_Records_
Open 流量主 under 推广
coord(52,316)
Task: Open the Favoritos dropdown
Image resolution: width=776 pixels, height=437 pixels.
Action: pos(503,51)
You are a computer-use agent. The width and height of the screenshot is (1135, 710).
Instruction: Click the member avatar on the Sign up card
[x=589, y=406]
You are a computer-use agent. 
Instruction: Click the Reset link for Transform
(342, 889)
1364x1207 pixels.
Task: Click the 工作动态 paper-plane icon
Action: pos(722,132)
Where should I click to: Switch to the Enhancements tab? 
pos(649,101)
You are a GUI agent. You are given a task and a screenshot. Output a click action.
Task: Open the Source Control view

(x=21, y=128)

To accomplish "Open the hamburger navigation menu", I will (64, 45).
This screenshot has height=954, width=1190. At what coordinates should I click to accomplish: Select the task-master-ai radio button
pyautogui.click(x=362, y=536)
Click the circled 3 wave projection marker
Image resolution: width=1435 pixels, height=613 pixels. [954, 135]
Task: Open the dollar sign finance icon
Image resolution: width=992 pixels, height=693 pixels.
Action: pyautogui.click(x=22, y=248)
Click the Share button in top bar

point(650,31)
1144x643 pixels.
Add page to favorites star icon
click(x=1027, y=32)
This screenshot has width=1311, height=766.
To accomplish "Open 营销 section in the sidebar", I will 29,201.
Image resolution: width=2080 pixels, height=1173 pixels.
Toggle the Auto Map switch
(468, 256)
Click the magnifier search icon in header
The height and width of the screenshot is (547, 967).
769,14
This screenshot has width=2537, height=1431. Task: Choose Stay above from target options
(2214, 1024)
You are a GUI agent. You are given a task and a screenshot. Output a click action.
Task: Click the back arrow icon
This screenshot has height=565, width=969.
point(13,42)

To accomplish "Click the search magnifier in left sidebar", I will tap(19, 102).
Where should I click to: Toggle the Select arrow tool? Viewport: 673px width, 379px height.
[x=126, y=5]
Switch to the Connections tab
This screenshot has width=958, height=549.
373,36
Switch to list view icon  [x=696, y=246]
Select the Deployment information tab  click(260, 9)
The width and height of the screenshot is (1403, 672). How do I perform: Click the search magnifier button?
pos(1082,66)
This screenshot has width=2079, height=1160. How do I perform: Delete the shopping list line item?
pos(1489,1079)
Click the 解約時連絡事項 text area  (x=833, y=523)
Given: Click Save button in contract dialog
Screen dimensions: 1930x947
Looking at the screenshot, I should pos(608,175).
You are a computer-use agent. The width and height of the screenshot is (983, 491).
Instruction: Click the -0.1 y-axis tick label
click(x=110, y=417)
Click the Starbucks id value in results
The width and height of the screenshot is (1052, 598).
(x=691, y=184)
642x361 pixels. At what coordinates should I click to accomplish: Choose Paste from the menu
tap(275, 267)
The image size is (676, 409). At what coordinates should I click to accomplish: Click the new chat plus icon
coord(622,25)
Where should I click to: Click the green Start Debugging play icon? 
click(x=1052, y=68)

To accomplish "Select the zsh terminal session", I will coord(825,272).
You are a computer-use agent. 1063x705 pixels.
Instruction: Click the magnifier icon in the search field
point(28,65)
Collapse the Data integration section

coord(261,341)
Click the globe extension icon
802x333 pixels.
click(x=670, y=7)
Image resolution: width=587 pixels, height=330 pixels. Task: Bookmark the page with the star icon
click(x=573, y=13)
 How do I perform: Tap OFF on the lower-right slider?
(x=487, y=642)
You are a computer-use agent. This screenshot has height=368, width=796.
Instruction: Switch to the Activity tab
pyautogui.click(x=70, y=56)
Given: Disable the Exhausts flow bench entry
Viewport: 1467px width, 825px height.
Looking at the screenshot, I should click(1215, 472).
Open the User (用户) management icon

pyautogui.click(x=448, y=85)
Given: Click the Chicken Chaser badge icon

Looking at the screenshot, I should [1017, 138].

_What the exercise asks_
What lines in the data hold the word "will"? Return them.

_Response to this task_
To accomplish "Open the hamburger navigation menu", I will (64, 45).
To accomplish "Open 营销 section in the sidebar", I will 29,201.
To accomplish "Click the search magnifier in left sidebar", I will tap(19, 102).
To accomplish "Select the zsh terminal session", I will coord(825,272).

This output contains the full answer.